### What to work on
**A.** According to the text on Peter Singer's views of fairness in sport, what position does Peter Singer hold at Princeton University?
**B.** Swap "doping" for "drug use" in the text on Peter Singer's views of fairness in sport, reproducing it between "Is doping a" and "to deter cheating.", inclusive.
**C.** Please continue the text on Peter Singer's views of fairness in sport from where it stops.

### Text under study
- - -

Is it fair to have a trans athlete competing in female sport?
Is doping a bigger problem than ever?
Peter Singer is an Australian philosopher and Professor of Bioethics at Princeton University. He specialises in applied ethics. In this conversation with Anthony they talk about fairness, trans athletes, doping and much more.
Athletes who go through male puberty retain physiological advantages (bone density, muscle mass, cardiovascular capacity) even after hormone therapy, meaning testosterone-level thresholds alone are an incomplete framework for transgender athlete eligibility.
Source: Peter Singer, Professor of Bioethics, Princeton University
Effective deterrence of doping in cycling requires lifetime bans on first offence combined with public biological passport data — Singer's argument that current enforcement does not change the cost-benefit calculation enough to deter cheating.

- - -

Source data
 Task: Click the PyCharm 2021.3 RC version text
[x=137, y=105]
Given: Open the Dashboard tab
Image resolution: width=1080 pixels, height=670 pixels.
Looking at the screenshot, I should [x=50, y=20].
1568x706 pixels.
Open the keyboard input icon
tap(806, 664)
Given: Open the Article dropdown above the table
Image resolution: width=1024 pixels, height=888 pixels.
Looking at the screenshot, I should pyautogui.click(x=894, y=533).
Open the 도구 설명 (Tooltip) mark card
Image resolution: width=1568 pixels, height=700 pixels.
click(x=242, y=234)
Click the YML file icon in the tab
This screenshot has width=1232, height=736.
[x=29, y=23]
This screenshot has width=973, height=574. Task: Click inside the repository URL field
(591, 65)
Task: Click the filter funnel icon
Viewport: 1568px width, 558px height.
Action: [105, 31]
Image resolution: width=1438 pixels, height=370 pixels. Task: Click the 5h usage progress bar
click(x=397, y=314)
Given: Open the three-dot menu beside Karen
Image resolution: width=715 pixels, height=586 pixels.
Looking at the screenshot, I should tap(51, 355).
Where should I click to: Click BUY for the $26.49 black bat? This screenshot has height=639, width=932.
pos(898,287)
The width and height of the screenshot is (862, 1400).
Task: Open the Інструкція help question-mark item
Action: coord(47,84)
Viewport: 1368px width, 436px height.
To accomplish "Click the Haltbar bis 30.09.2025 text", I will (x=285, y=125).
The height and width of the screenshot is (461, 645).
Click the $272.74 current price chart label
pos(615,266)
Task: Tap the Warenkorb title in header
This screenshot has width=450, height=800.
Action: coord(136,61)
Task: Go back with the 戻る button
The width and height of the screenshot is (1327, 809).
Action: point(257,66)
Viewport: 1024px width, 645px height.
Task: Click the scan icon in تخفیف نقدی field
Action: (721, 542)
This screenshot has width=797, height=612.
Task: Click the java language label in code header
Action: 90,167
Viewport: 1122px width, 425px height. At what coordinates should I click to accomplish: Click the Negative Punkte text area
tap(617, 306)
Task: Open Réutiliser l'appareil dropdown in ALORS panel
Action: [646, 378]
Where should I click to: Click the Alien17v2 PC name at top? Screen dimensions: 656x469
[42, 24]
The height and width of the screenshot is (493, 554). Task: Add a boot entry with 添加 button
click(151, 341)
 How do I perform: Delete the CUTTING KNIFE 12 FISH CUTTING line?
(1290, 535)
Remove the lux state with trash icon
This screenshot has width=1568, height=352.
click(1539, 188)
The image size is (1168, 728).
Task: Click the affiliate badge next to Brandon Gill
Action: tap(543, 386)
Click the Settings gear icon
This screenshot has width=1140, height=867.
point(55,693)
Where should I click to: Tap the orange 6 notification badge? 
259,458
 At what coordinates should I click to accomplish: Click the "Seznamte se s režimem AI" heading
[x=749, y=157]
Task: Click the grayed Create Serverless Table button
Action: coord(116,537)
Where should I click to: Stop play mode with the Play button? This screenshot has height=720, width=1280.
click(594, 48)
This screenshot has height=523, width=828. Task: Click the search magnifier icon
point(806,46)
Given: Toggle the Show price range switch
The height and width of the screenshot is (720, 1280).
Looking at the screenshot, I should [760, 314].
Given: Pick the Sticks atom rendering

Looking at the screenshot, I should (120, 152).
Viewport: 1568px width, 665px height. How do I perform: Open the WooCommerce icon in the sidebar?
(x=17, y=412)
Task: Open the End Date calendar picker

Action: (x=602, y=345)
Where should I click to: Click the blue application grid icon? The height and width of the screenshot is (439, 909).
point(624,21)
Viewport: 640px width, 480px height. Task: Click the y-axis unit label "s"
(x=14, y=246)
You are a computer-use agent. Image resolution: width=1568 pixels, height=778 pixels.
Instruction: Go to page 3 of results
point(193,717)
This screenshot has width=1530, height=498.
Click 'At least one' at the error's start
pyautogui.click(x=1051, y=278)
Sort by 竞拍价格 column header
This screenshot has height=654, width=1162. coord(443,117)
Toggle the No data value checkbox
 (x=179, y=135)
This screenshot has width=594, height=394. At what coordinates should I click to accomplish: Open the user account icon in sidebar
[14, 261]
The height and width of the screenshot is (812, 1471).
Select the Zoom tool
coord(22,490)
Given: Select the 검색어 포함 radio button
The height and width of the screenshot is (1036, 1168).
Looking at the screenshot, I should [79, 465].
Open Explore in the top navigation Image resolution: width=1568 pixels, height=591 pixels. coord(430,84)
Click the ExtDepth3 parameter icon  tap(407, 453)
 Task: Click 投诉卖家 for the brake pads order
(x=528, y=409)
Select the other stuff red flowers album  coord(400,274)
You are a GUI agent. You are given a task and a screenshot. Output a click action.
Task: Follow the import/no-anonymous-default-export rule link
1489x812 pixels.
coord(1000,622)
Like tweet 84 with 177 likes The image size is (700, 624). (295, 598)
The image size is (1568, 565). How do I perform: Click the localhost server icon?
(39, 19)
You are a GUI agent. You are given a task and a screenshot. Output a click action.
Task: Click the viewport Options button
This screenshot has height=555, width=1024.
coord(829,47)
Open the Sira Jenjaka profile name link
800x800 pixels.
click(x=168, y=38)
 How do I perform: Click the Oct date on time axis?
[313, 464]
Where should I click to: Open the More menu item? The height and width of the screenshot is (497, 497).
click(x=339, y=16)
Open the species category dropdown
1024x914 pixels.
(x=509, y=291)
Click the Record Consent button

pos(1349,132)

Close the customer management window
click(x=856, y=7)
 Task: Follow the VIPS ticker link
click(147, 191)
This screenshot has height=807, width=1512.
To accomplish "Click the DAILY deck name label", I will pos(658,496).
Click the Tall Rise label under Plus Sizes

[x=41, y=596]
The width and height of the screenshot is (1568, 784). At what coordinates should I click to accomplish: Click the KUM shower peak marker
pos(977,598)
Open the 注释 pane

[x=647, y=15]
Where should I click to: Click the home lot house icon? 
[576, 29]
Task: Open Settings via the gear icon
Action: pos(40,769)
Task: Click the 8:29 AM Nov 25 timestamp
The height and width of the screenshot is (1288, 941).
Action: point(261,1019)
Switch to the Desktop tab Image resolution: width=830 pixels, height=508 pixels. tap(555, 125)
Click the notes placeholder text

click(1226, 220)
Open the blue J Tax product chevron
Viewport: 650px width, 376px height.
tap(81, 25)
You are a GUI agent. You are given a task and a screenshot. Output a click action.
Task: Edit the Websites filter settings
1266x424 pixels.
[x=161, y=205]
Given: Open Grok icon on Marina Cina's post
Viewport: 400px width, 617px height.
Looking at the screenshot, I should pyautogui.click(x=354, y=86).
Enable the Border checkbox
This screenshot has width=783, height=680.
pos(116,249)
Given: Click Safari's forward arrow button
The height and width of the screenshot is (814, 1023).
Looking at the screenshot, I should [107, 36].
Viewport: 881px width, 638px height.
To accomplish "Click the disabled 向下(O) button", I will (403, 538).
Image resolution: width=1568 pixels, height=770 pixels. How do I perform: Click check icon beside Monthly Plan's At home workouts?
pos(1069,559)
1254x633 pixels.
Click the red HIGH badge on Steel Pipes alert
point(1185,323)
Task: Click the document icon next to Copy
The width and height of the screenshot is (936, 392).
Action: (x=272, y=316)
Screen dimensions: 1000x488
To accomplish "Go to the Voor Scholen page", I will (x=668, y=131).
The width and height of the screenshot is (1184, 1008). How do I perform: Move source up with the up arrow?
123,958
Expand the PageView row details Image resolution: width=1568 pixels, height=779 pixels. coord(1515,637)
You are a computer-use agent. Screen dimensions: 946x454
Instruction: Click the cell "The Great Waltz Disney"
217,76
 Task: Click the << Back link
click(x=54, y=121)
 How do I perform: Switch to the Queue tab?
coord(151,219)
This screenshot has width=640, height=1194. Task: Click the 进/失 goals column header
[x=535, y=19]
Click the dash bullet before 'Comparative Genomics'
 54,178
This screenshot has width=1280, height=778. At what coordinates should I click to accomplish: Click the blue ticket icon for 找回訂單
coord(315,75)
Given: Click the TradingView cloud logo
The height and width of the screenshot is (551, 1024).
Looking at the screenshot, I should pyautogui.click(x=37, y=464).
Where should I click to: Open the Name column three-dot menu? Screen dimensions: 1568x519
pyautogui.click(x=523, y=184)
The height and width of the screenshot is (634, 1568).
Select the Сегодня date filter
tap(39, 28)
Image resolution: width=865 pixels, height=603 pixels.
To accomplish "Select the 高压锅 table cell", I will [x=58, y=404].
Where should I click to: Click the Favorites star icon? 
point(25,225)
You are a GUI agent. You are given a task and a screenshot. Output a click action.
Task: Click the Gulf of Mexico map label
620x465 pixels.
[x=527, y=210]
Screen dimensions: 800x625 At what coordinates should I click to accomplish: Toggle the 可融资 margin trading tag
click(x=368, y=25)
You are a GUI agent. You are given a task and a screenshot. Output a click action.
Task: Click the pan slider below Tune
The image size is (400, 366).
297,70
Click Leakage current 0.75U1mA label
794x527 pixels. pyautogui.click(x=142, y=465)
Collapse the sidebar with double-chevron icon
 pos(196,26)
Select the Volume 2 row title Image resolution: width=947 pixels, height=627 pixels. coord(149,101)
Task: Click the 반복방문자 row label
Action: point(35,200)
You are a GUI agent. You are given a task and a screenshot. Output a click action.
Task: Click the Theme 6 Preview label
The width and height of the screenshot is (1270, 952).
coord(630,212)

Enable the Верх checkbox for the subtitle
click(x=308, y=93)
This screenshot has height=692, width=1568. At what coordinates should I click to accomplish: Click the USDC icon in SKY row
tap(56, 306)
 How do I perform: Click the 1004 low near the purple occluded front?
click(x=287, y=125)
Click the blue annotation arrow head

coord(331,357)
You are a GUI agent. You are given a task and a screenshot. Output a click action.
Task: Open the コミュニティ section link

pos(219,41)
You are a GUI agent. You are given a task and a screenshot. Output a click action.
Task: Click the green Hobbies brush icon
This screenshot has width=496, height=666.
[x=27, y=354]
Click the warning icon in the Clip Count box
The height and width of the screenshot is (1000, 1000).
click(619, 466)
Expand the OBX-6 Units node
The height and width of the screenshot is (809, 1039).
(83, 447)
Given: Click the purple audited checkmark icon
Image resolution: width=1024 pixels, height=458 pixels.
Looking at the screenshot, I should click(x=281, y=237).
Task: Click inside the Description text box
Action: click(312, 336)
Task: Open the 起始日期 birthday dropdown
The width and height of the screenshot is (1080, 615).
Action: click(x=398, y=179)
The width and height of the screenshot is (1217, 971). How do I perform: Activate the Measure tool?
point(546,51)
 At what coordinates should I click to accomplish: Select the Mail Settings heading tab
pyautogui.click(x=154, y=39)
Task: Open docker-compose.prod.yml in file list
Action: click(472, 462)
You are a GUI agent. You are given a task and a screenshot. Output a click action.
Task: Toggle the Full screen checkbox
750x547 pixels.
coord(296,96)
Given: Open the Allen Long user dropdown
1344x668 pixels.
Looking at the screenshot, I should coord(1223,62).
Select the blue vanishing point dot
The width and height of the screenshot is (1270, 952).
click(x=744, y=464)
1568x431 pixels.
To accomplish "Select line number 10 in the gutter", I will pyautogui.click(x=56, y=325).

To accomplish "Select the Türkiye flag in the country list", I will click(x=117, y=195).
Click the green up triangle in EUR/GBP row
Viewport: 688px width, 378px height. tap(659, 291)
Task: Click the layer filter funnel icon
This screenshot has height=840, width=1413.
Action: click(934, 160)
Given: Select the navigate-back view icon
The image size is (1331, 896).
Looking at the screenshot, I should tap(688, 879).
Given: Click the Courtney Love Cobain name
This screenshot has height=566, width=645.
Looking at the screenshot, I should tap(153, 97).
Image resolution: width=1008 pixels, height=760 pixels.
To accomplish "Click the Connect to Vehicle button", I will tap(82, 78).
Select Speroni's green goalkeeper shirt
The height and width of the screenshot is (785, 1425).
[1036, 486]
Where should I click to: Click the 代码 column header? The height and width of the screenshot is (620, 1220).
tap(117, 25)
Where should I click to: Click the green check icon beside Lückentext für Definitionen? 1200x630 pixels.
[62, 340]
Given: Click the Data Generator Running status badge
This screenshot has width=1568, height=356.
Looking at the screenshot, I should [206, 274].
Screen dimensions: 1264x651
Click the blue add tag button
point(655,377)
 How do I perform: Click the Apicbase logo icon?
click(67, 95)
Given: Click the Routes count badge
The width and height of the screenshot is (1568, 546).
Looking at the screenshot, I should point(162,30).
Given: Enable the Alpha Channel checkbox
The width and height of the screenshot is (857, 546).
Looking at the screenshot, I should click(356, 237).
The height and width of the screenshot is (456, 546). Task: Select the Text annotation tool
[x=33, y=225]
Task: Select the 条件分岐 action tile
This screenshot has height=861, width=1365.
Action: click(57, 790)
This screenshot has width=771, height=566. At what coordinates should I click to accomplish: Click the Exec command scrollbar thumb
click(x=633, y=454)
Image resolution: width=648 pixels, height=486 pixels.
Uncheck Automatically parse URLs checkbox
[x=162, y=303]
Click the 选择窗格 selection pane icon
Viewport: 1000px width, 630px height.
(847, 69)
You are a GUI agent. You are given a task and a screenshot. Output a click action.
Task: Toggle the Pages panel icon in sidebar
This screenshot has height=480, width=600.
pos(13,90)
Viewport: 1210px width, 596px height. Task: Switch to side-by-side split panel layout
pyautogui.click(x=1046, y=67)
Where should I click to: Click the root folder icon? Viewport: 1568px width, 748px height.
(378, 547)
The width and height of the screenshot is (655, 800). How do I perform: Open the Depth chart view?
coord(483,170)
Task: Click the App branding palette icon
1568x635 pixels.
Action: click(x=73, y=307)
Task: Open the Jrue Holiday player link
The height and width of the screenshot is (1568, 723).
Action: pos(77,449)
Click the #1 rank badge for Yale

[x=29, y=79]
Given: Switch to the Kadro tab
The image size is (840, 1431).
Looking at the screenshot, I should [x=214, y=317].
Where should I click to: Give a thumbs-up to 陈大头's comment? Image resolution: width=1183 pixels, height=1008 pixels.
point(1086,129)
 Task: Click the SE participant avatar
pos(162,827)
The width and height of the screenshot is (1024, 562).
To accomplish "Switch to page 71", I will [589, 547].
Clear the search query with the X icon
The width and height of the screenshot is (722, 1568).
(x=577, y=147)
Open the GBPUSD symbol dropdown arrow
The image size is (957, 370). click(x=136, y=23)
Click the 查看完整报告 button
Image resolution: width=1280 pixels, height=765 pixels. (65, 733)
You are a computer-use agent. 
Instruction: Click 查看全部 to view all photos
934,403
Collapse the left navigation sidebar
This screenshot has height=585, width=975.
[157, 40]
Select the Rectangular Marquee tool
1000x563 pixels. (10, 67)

- - -

### Results by task
**A.** He is Professor of Bioethics.

**B.**
Is drug use a bigger problem than ever?
Peter Singer is an Australian philosopher and Professor of Bioethics at Princeton University. He specialises in applied ethics. In this conversation with Anthony they talk about fairness, trans athletes, drug use and much more.
Athletes who go through male puberty retain physiological advantages (bone density, muscle mass, cardiovascular capacity) even after hormone therapy, meaning testosterone-level thresholds alone are an incomplete framework for transgender athlete eligibility.
Source: Peter Singer, Professor of Bioethics, Princeton University
Effective deterrence of drug use in cycling requires lifetime bans on first offence combined with public biological passport data — Singer's argument that current enforcement does not change the cost-benefit calculation enough to deter cheating.

**C.**
Source: Peter Singer, on the Roadman Cycling Podcast
The current line between permitted and prohibited performance enhancement in elite sport (altitude tents permitted, EPO banned; unequal team budgets permitted, mechanical doping banned) is philosophically inconsistent and reflects historical custom rather than a coherent ethical framework.
Source: Peter Singer, applied ethics analysis
Sport governance decisions on contentious questions like transgender eligibility and doping enforcement currently lack systematic input from ethicists and philosophers — Singer argues this is why outcomes tend to be reactive rather than principled.